◆ **ASSIGNED TASK**: Please transcribe every record below exactly as written.

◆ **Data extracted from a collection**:
Content starts
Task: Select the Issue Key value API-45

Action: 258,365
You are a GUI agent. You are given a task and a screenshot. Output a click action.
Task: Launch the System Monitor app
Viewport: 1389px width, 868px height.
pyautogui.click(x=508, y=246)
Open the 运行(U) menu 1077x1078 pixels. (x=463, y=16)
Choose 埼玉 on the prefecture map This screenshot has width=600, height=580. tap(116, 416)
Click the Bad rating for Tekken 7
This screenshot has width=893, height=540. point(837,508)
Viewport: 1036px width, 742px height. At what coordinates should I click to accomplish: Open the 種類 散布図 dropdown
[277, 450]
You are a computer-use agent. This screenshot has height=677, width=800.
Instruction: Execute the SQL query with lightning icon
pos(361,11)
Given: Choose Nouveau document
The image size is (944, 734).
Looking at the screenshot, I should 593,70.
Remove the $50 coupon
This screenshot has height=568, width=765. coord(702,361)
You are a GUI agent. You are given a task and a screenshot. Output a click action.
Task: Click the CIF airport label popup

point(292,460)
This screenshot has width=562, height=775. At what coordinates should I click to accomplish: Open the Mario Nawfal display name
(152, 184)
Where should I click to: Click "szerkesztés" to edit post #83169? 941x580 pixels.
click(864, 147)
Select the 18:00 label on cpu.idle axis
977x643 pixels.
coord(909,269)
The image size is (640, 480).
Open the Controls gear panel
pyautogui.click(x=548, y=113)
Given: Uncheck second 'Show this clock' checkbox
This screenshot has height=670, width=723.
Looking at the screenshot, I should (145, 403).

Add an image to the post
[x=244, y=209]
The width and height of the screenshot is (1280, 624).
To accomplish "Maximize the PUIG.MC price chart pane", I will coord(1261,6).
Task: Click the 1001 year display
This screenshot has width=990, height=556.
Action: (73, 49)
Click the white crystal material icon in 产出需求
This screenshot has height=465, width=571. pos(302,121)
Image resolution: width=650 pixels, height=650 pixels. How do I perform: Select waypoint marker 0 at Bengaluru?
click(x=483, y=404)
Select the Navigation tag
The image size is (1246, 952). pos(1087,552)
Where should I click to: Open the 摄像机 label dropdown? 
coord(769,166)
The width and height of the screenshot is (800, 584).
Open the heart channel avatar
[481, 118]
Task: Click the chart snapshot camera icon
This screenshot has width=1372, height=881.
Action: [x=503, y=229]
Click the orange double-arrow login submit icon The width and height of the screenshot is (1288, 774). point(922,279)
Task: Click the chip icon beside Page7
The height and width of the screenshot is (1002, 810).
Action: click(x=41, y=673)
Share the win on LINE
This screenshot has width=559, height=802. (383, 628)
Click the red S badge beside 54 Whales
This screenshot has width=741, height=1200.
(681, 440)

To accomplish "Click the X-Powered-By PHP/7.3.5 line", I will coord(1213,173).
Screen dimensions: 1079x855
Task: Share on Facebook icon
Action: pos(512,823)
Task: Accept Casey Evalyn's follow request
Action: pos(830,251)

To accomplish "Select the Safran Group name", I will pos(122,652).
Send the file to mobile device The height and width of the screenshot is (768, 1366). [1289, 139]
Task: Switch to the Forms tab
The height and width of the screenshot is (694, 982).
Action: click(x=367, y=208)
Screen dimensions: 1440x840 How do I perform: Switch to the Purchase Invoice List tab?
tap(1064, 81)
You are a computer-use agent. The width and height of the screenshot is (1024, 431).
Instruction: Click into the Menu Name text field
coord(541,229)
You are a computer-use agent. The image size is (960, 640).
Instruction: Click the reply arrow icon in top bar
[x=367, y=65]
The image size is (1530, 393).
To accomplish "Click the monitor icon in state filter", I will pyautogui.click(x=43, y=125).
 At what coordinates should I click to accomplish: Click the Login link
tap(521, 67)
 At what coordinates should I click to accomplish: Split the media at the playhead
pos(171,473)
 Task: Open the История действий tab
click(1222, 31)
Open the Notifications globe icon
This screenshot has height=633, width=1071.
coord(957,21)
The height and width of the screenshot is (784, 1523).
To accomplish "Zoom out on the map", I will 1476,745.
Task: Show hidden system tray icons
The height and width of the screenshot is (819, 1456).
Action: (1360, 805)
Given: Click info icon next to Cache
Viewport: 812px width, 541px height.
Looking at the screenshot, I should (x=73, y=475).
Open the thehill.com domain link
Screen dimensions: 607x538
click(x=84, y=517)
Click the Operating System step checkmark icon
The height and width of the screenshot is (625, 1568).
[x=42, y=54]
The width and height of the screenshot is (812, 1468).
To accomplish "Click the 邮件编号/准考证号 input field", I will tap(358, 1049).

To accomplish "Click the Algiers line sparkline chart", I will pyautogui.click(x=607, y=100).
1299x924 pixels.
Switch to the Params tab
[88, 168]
Content ends
◆ **TASK RESULT**:
Task: Select the Issue Key value API-45

Action: 258,365
You are a GUI agent. You are given a task and a screenshot. Output a click action.
Task: Launch the System Monitor app
Viewport: 1389px width, 868px height.
pyautogui.click(x=508, y=246)
Open the 运行(U) menu 1077x1078 pixels. (x=463, y=16)
Choose 埼玉 on the prefecture map This screenshot has width=600, height=580. tap(116, 416)
Click the Bad rating for Tekken 7
This screenshot has width=893, height=540. point(837,508)
Viewport: 1036px width, 742px height. At what coordinates should I click to accomplish: Open the 種類 散布図 dropdown
[277, 450]
You are a computer-use agent. This screenshot has height=677, width=800.
Instruction: Execute the SQL query with lightning icon
pos(361,11)
Given: Choose Nouveau document
The image size is (944, 734).
Looking at the screenshot, I should 593,70.
Remove the $50 coupon
This screenshot has height=568, width=765. coord(702,361)
You are a GUI agent. You are given a task and a screenshot. Output a click action.
Task: Click the CIF airport label popup

point(292,460)
This screenshot has width=562, height=775. At what coordinates should I click to accomplish: Open the Mario Nawfal display name
(152, 184)
Where should I click to: Click "szerkesztés" to edit post #83169? 941x580 pixels.
click(864, 147)
Select the 18:00 label on cpu.idle axis
977x643 pixels.
coord(909,269)
The image size is (640, 480).
Open the Controls gear panel
pyautogui.click(x=548, y=113)
Given: Uncheck second 'Show this clock' checkbox
This screenshot has height=670, width=723.
Looking at the screenshot, I should (145, 403).

Add an image to the post
[x=244, y=209]
The width and height of the screenshot is (1280, 624).
To accomplish "Maximize the PUIG.MC price chart pane", I will coord(1261,6).
Task: Click the 1001 year display
This screenshot has width=990, height=556.
Action: (73, 49)
Click the white crystal material icon in 产出需求
This screenshot has height=465, width=571. pos(302,121)
Image resolution: width=650 pixels, height=650 pixels. How do I perform: Select waypoint marker 0 at Bengaluru?
click(x=483, y=404)
Select the Navigation tag
The image size is (1246, 952). pos(1087,552)
Where should I click to: Open the 摄像机 label dropdown? 
coord(769,166)
The width and height of the screenshot is (800, 584).
Open the heart channel avatar
[481, 118]
Task: Click the chart snapshot camera icon
This screenshot has width=1372, height=881.
Action: [x=503, y=229]
Click the orange double-arrow login submit icon The width and height of the screenshot is (1288, 774). point(922,279)
Task: Click the chip icon beside Page7
The height and width of the screenshot is (1002, 810).
Action: click(x=41, y=673)
Share the win on LINE
This screenshot has width=559, height=802. (383, 628)
Click the red S badge beside 54 Whales
This screenshot has width=741, height=1200.
(681, 440)

To accomplish "Click the X-Powered-By PHP/7.3.5 line", I will coord(1213,173).
Screen dimensions: 1079x855
Task: Share on Facebook icon
Action: pos(512,823)
Task: Accept Casey Evalyn's follow request
Action: pos(830,251)

To accomplish "Select the Safran Group name", I will pos(122,652).
Send the file to mobile device The height and width of the screenshot is (768, 1366). [1289, 139]
Task: Switch to the Forms tab
The height and width of the screenshot is (694, 982).
Action: click(x=367, y=208)
Screen dimensions: 1440x840 How do I perform: Switch to the Purchase Invoice List tab?
tap(1064, 81)
You are a computer-use agent. The width and height of the screenshot is (1024, 431).
Instruction: Click into the Menu Name text field
coord(541,229)
You are a computer-use agent. The image size is (960, 640).
Instruction: Click the reply arrow icon in top bar
[x=367, y=65]
The image size is (1530, 393).
To accomplish "Click the monitor icon in state filter", I will pyautogui.click(x=43, y=125).
 At what coordinates should I click to accomplish: Click the Login link
tap(521, 67)
 At what coordinates should I click to accomplish: Split the media at the playhead
pos(171,473)
 Task: Open the История действий tab
click(1222, 31)
Open the Notifications globe icon
This screenshot has height=633, width=1071.
coord(957,21)
The height and width of the screenshot is (784, 1523).
To accomplish "Zoom out on the map", I will 1476,745.
Task: Show hidden system tray icons
The height and width of the screenshot is (819, 1456).
Action: (1360, 805)
Given: Click info icon next to Cache
Viewport: 812px width, 541px height.
Looking at the screenshot, I should (x=73, y=475).
Open the thehill.com domain link
Screen dimensions: 607x538
click(x=84, y=517)
Click the Operating System step checkmark icon
The height and width of the screenshot is (625, 1568).
[x=42, y=54]
The width and height of the screenshot is (812, 1468).
To accomplish "Click the 邮件编号/准考证号 input field", I will tap(358, 1049).

To accomplish "Click the Algiers line sparkline chart", I will pyautogui.click(x=607, y=100).
1299x924 pixels.
Switch to the Params tab
[88, 168]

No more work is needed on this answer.